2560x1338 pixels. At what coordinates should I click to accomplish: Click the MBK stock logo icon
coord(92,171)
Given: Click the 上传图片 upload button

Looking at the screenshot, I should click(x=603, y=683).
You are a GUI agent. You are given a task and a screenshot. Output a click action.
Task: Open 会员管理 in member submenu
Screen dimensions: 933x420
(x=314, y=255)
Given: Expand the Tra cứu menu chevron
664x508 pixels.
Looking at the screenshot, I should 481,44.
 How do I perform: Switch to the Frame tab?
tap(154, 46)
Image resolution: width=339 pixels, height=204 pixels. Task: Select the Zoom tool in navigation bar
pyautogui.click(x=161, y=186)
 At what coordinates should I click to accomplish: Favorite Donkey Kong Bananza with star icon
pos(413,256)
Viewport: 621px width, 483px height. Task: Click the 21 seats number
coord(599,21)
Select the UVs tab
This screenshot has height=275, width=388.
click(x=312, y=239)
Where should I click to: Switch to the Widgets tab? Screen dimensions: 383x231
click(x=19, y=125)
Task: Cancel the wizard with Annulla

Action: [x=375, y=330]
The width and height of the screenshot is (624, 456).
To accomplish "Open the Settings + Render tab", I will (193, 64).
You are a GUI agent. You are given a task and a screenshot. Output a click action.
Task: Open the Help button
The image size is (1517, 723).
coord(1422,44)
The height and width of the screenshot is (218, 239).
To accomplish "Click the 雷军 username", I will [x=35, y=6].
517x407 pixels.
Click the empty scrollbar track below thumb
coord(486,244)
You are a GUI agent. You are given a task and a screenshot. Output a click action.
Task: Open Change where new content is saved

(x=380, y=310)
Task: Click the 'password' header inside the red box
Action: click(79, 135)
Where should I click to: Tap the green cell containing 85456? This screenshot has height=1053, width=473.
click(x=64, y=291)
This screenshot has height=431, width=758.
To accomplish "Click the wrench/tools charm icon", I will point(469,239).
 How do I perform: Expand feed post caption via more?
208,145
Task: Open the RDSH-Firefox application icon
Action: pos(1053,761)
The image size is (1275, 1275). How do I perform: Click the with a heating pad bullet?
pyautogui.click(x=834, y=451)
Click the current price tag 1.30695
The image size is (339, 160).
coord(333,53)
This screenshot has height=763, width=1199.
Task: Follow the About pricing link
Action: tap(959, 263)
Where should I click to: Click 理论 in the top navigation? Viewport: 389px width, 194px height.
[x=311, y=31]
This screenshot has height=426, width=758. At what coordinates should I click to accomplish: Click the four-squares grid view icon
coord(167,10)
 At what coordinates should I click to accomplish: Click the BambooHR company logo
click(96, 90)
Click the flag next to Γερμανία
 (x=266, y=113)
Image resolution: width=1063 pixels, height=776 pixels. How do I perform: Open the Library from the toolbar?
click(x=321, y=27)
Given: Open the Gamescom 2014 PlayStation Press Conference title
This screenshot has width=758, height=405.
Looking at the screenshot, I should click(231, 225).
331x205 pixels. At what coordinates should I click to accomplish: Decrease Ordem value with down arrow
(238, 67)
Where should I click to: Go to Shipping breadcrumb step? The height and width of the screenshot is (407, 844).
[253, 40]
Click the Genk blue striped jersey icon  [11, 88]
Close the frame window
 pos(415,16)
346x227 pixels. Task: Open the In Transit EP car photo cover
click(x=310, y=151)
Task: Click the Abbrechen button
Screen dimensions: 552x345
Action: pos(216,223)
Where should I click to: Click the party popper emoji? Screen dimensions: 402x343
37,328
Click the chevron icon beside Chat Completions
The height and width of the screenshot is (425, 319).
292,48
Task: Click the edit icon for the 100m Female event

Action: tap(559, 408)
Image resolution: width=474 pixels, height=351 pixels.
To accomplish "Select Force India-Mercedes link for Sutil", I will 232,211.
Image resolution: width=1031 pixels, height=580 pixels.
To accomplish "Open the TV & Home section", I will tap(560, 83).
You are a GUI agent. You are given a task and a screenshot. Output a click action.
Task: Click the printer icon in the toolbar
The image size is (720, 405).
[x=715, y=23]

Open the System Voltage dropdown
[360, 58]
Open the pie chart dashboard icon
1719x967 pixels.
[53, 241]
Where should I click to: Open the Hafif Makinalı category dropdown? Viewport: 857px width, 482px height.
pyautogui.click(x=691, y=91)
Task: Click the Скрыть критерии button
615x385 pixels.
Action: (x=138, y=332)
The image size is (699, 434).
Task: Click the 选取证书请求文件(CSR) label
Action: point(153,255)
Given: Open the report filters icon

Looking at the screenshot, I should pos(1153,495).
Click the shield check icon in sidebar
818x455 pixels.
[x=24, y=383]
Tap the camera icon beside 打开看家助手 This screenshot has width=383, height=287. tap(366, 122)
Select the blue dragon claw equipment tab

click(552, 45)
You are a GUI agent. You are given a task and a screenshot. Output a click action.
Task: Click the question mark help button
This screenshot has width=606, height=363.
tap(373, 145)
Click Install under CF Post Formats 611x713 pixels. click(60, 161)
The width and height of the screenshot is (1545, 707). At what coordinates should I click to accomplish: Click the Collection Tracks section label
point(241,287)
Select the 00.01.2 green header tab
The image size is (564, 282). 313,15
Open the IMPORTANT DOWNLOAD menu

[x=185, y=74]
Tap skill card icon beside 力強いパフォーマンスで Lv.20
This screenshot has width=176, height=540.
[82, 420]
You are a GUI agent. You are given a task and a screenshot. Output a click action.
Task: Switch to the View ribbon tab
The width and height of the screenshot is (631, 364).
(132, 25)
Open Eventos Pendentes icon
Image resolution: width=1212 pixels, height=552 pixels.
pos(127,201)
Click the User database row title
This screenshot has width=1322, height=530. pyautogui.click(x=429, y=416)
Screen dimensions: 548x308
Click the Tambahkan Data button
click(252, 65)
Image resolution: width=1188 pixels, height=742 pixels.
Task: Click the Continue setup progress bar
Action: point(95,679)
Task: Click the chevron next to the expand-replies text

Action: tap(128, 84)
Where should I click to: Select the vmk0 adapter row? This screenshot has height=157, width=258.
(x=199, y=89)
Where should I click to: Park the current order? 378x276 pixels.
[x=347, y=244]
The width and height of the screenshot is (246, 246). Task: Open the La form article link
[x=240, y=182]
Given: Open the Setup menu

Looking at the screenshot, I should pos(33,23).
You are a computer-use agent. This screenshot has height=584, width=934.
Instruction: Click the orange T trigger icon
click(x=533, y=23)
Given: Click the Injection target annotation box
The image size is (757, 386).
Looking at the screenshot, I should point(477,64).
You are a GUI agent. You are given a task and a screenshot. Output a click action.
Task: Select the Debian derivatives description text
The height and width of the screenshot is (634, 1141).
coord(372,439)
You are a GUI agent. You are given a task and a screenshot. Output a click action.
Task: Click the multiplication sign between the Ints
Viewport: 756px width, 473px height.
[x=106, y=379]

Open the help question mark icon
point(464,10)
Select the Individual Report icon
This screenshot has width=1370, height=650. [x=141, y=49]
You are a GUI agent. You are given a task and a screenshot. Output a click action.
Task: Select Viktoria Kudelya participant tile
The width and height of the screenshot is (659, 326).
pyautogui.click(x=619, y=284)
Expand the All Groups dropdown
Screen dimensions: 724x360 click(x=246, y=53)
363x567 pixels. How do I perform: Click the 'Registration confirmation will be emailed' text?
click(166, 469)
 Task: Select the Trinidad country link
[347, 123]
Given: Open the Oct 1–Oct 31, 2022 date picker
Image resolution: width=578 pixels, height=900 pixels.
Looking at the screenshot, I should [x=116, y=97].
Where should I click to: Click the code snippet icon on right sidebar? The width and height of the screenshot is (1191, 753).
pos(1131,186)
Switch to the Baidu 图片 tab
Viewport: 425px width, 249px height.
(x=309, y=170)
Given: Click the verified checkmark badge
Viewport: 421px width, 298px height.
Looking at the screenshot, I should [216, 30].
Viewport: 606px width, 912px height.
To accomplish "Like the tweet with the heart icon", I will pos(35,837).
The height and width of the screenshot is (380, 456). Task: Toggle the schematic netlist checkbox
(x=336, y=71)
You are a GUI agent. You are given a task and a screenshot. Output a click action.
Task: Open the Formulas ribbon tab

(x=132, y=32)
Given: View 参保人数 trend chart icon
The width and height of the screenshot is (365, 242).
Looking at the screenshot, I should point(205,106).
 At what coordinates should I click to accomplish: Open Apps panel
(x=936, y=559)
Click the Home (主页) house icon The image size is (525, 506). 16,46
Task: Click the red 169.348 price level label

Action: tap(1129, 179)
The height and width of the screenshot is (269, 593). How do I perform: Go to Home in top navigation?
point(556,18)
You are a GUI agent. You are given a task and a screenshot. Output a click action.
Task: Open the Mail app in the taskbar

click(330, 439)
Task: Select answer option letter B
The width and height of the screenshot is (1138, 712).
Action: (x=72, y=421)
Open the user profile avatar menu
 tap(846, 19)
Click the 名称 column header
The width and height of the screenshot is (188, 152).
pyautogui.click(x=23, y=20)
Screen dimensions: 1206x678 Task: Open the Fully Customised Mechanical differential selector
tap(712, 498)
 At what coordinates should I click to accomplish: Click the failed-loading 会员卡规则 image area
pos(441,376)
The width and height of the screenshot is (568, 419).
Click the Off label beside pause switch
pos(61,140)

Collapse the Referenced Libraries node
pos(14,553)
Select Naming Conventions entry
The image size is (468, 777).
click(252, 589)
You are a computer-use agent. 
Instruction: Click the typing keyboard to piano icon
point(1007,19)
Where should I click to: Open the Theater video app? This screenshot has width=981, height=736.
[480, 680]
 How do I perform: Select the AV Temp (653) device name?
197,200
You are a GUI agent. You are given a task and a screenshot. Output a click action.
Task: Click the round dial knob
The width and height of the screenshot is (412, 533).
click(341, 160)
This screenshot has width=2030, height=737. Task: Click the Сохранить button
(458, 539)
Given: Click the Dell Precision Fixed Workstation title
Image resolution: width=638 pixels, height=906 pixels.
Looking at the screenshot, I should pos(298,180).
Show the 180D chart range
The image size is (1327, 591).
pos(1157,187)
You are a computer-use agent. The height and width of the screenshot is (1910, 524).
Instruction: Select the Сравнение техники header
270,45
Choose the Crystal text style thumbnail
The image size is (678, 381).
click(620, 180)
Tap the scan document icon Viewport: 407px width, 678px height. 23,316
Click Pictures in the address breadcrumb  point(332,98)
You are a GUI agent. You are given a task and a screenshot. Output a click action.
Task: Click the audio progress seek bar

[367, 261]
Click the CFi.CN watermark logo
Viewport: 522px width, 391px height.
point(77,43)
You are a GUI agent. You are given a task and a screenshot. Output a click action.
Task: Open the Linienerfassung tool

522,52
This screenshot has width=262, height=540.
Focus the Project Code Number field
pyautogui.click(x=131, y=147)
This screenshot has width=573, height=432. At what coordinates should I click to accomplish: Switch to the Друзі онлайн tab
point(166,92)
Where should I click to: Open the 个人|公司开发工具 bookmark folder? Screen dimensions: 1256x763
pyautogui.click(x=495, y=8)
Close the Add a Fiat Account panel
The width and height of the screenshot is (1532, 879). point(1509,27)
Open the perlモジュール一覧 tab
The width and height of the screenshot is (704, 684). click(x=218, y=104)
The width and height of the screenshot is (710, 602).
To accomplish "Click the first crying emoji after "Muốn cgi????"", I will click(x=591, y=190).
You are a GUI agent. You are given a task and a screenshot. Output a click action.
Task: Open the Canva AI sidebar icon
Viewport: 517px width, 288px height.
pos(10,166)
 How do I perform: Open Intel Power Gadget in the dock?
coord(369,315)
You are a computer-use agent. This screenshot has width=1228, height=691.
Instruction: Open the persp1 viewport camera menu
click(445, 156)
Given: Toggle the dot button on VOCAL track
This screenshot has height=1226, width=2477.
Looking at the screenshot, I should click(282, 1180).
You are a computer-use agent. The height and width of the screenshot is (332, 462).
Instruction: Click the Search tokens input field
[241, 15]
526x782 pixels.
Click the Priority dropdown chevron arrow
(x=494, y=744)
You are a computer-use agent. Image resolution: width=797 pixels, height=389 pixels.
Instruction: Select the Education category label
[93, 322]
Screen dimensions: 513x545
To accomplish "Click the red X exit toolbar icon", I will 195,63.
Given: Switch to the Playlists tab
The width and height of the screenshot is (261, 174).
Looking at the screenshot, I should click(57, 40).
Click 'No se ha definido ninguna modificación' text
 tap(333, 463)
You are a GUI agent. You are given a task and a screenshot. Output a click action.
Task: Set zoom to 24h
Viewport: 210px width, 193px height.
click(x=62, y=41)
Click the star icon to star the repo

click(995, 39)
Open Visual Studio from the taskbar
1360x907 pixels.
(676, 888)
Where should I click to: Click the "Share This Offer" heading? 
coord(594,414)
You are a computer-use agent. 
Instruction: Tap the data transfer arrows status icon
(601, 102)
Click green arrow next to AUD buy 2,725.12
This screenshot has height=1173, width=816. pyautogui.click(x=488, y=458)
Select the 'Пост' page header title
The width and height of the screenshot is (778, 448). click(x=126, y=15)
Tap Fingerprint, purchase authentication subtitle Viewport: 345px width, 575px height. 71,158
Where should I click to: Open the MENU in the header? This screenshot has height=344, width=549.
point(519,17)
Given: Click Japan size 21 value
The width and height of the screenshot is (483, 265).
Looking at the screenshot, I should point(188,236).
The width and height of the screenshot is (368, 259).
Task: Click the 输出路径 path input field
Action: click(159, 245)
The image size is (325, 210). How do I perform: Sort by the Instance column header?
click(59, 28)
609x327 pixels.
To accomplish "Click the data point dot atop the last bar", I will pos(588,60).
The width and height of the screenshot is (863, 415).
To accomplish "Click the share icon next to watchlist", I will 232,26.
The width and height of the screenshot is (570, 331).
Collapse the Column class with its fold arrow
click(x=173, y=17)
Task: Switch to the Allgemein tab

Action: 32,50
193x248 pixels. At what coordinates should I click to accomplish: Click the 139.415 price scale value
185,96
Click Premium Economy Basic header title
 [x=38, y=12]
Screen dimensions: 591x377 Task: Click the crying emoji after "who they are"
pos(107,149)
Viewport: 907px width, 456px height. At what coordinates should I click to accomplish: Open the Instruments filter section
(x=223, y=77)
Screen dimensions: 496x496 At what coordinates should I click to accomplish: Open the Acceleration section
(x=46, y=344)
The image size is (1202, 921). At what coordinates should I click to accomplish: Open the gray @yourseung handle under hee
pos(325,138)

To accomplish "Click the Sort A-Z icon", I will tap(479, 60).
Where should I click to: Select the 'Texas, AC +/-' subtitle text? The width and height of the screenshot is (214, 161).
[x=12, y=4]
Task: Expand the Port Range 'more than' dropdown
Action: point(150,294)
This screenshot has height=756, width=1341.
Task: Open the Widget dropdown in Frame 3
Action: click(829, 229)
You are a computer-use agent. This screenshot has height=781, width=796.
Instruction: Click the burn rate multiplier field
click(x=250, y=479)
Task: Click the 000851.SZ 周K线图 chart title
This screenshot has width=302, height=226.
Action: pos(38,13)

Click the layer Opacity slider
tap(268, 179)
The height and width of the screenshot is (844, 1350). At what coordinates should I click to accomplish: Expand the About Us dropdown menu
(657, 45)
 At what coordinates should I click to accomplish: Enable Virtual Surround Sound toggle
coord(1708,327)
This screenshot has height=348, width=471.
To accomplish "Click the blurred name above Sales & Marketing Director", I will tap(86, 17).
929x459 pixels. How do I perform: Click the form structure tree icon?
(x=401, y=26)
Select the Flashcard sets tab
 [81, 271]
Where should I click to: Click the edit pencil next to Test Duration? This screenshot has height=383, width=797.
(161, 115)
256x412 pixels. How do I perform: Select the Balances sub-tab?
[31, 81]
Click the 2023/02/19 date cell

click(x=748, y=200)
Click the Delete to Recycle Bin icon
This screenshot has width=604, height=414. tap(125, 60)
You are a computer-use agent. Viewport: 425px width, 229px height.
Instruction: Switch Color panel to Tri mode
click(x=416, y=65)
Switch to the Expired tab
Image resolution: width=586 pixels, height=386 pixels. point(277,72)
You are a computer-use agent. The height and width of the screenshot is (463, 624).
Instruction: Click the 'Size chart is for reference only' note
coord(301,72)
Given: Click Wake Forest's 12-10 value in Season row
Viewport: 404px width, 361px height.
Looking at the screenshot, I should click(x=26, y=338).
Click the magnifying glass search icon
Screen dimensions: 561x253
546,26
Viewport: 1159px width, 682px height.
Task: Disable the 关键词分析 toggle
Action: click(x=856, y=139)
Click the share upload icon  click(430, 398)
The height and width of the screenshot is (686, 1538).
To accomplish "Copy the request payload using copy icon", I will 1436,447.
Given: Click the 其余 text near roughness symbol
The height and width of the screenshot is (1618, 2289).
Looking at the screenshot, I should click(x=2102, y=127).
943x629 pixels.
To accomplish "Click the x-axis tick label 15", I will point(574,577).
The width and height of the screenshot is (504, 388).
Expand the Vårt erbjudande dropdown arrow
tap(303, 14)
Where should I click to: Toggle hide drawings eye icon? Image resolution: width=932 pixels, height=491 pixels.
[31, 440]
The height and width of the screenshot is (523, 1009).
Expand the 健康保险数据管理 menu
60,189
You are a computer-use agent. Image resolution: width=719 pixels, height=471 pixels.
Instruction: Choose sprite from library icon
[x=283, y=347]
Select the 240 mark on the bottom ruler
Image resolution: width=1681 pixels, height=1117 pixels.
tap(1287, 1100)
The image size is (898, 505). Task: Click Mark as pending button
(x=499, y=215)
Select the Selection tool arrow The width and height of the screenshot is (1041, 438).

Aim:
Pull out each line of the data that contains the string "header".

Answer to this task:
Task: Click the 'password' header inside the red box
Select the 00.01.2 green header tab
Click the 名称 column header
Instruction: Select the Сравнение техники header
Select the 'Пост' page header title
Where should I click to: Open the MENU in the header? This screenshot has height=344, width=549.
The image size is (325, 210). How do I perform: Sort by the Instance column header?
Click Premium Economy Basic header title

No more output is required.